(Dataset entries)
******

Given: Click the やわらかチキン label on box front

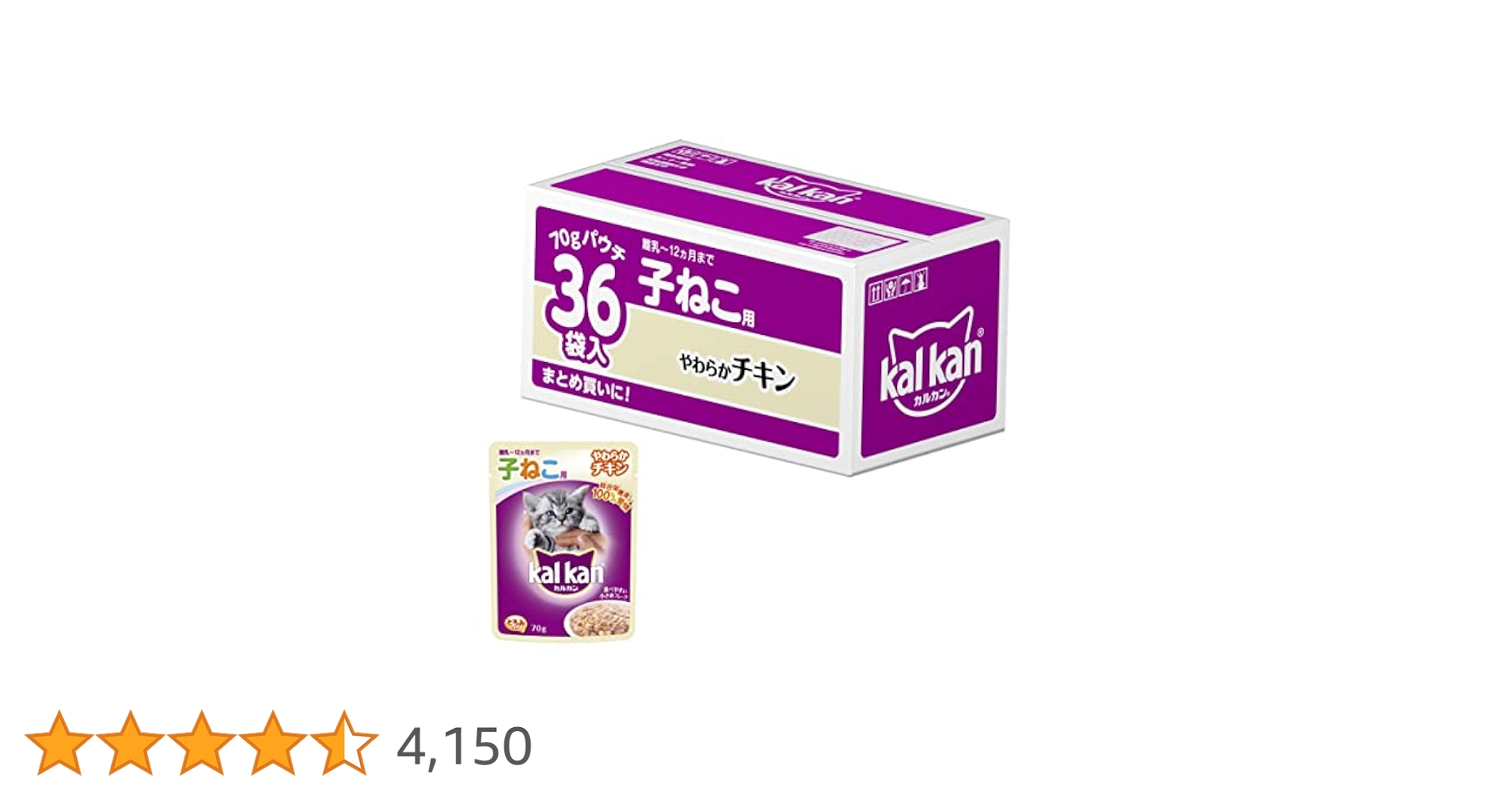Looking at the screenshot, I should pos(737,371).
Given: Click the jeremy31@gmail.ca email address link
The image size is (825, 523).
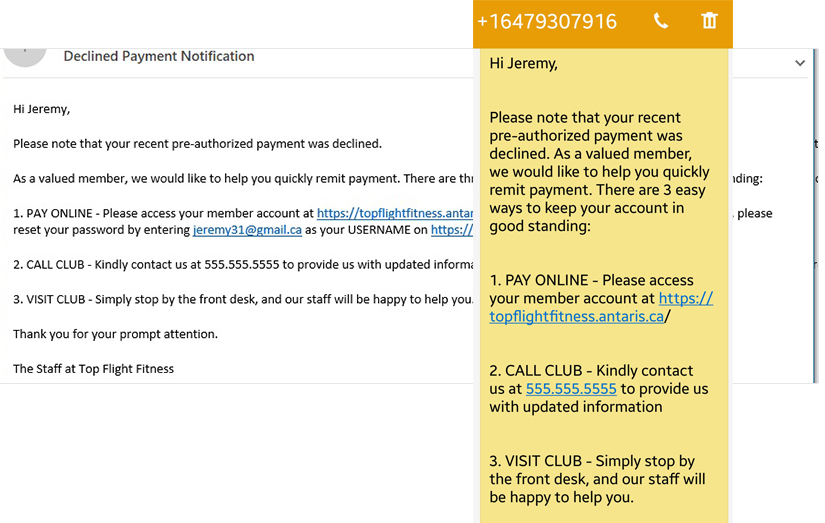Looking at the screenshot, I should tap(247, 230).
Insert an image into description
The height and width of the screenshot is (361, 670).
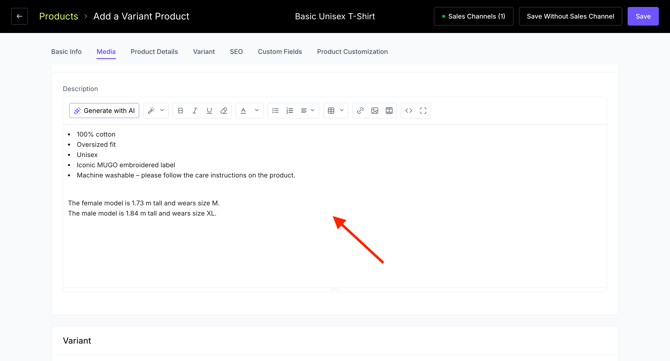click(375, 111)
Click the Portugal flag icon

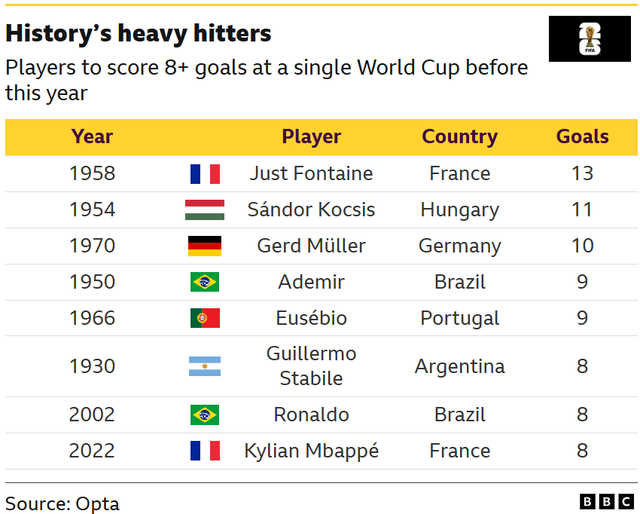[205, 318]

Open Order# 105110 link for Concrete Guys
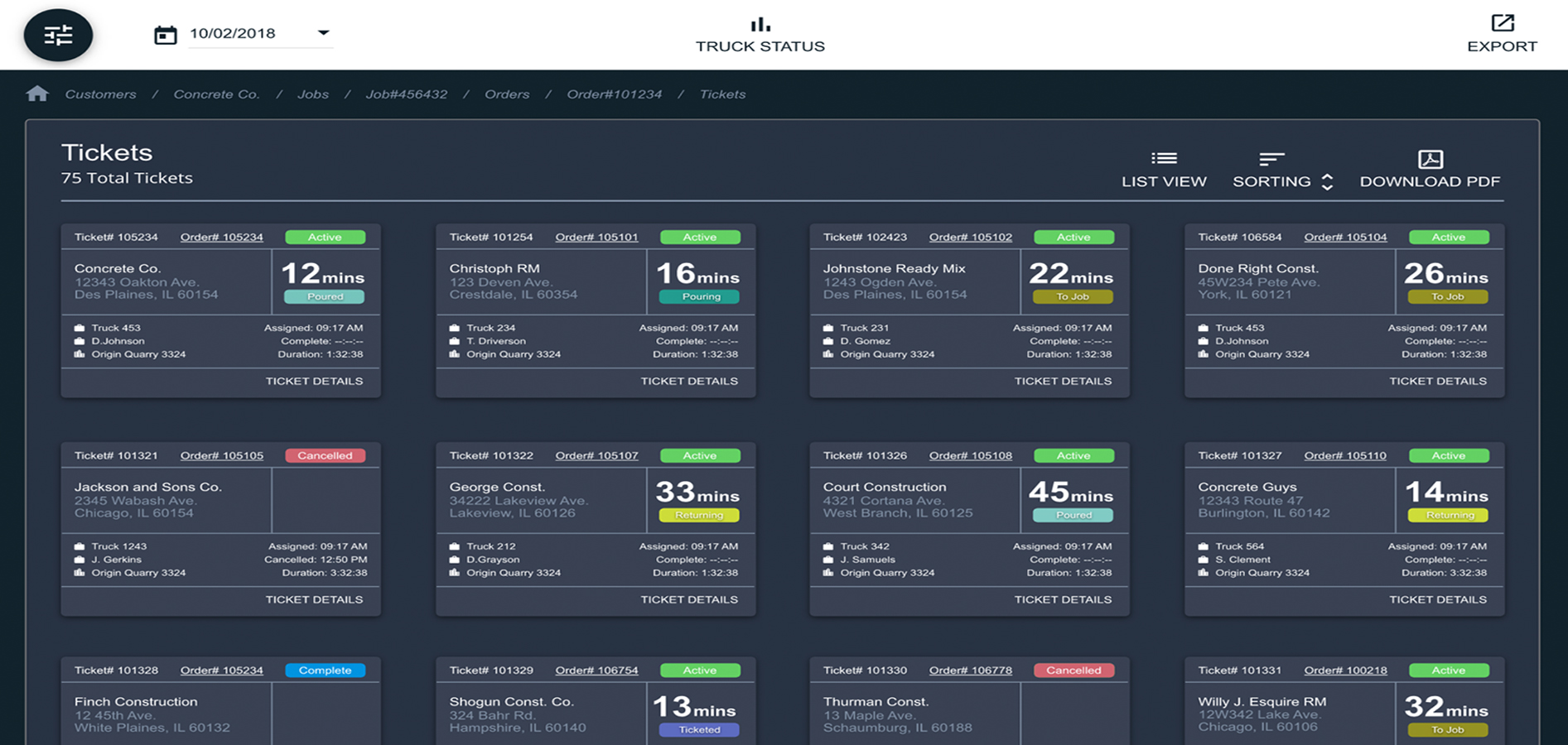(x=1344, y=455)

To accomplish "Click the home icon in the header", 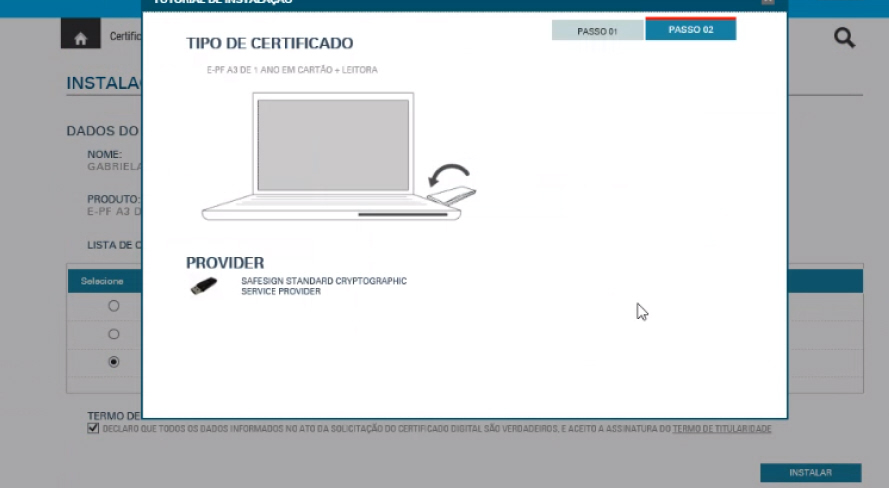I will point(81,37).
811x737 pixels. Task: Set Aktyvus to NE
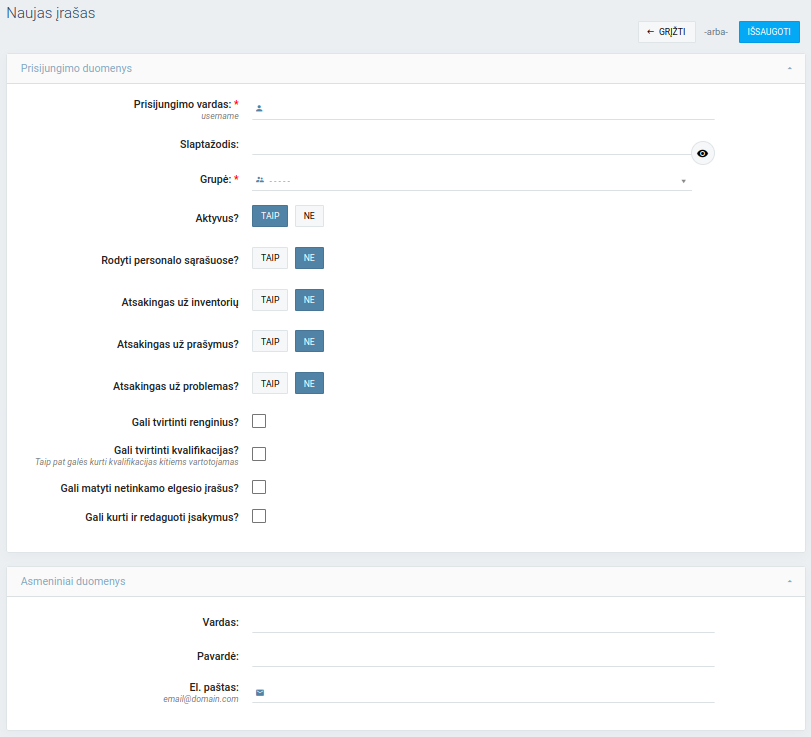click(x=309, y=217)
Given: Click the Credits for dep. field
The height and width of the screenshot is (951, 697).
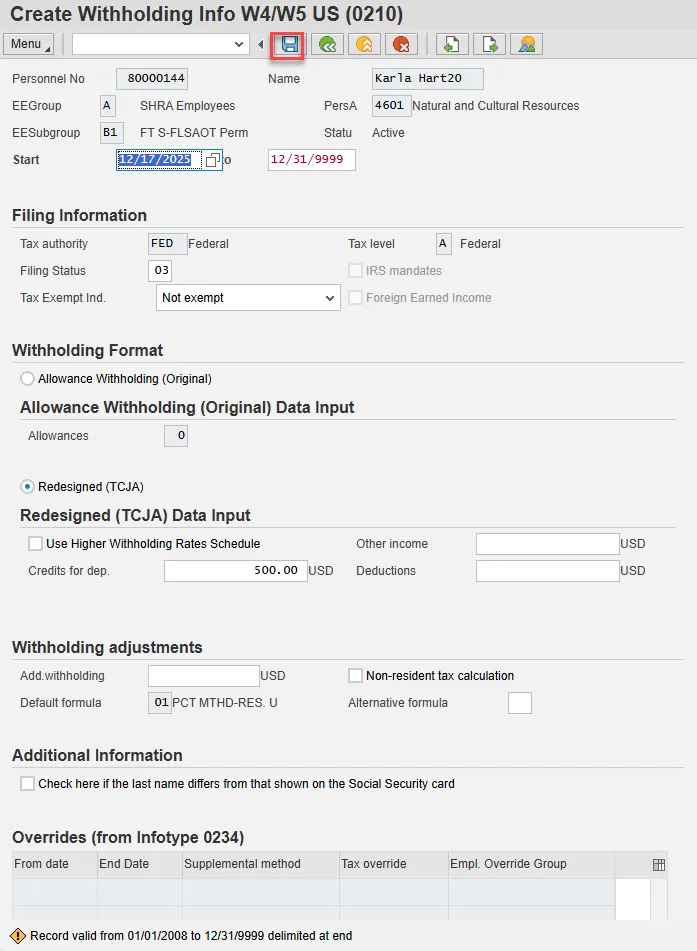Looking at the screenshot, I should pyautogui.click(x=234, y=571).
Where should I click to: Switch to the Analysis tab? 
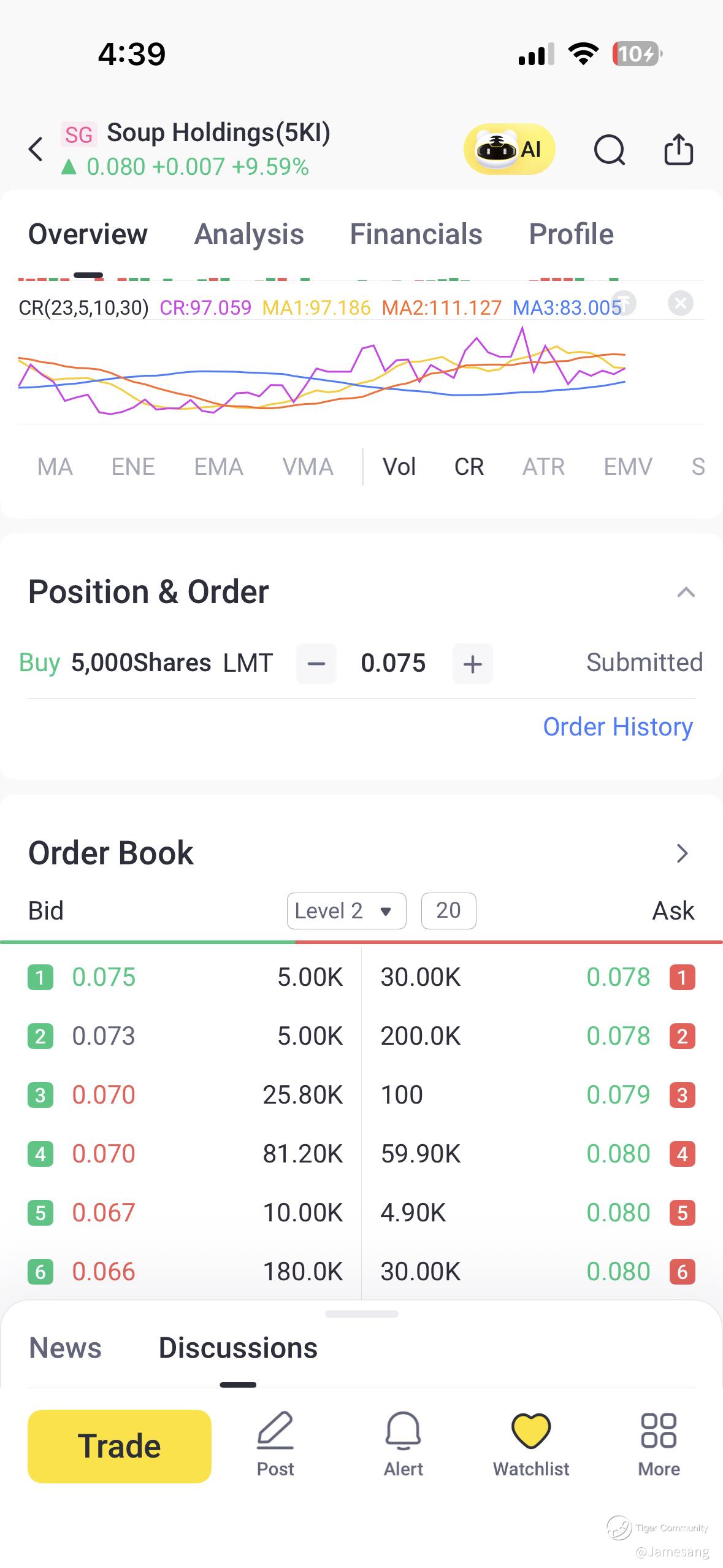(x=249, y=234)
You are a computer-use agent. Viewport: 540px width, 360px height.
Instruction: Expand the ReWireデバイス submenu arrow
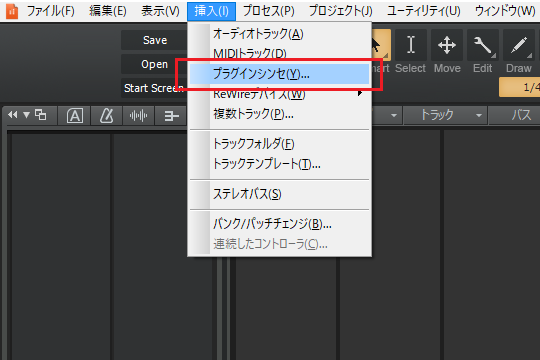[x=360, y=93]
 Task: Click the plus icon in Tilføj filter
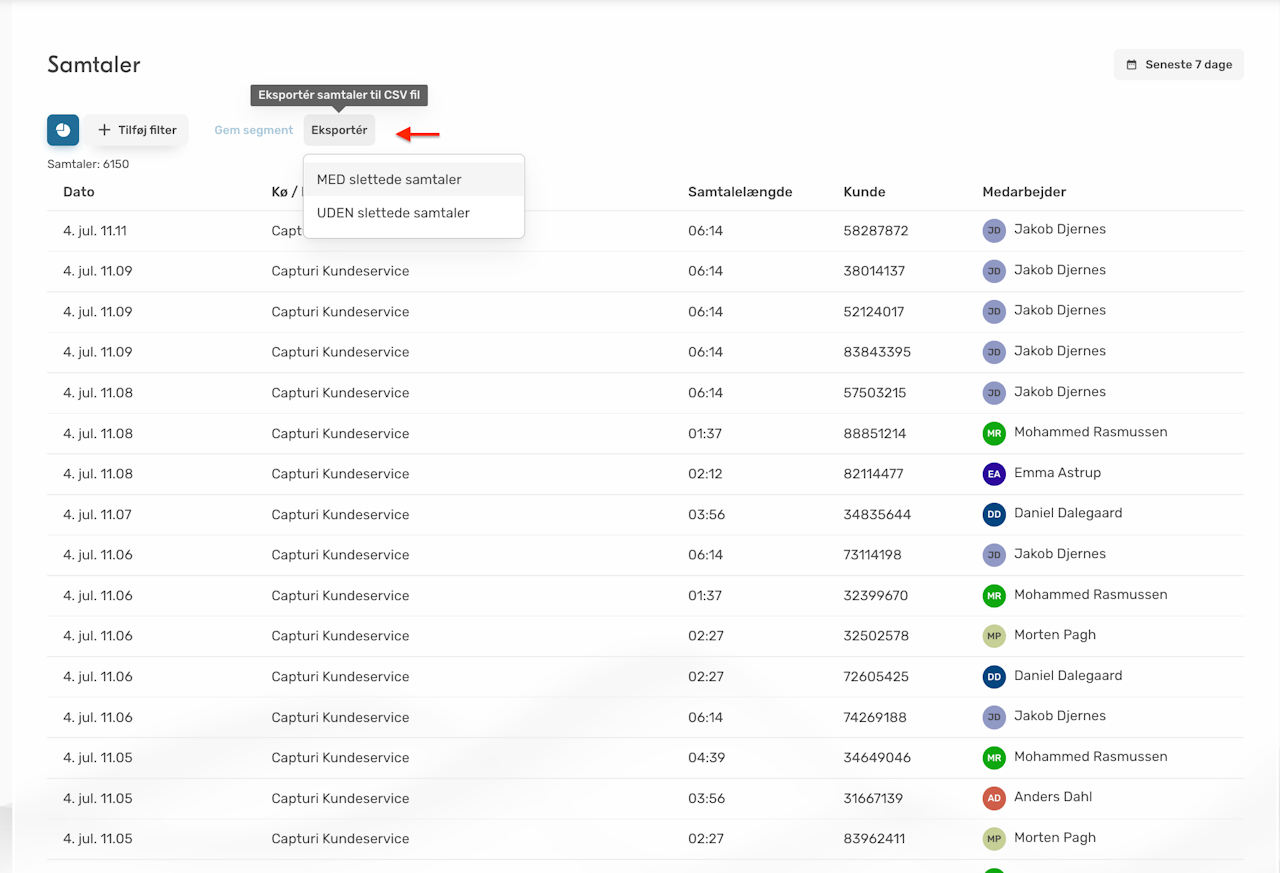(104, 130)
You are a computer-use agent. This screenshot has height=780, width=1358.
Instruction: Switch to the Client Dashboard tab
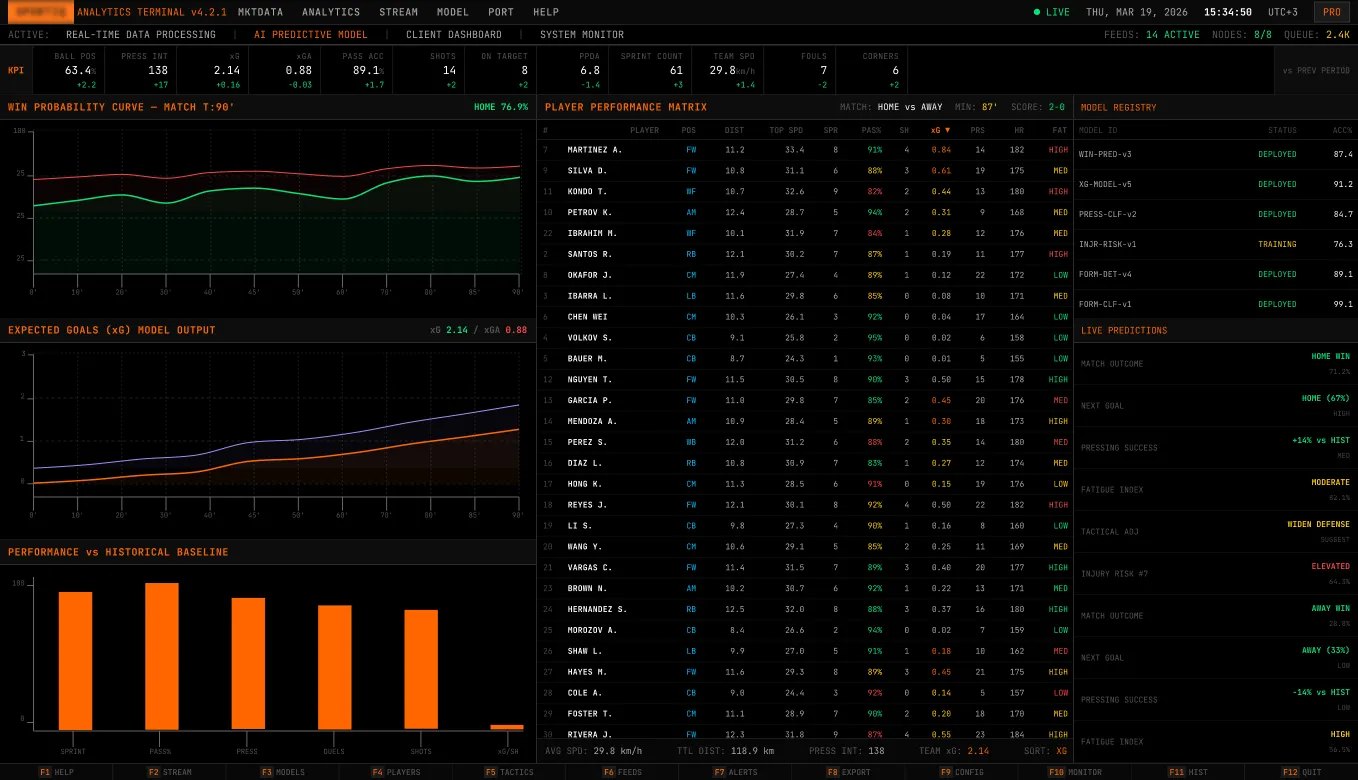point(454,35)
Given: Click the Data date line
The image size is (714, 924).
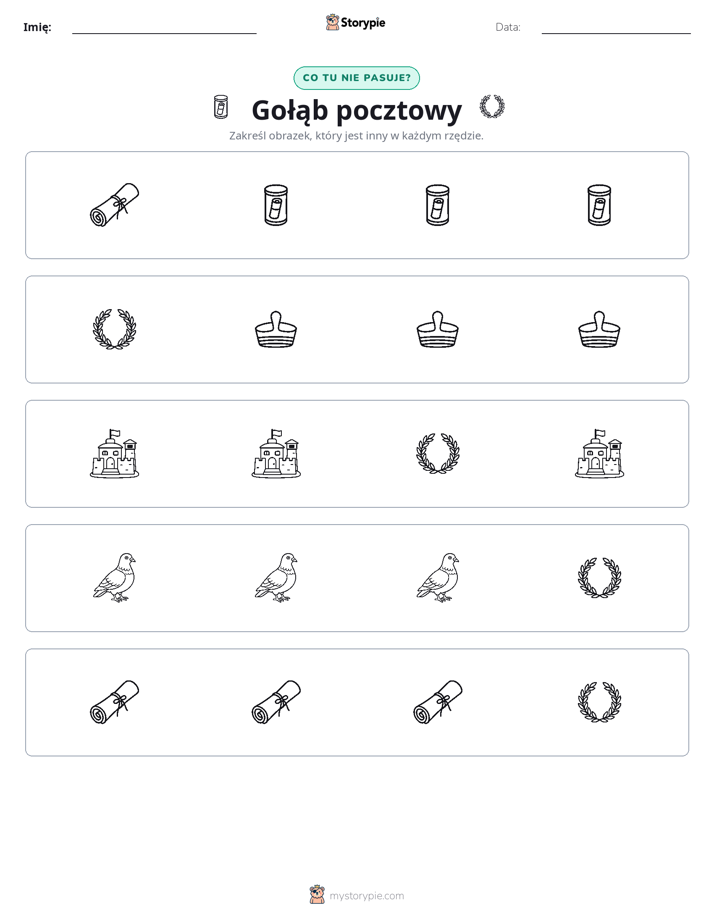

******

-- TASK DETAILS --
Your answer should be one number, the count of lines in the entries holding the string "agent".

-- SOLUTION TO THE PROBLEM --
2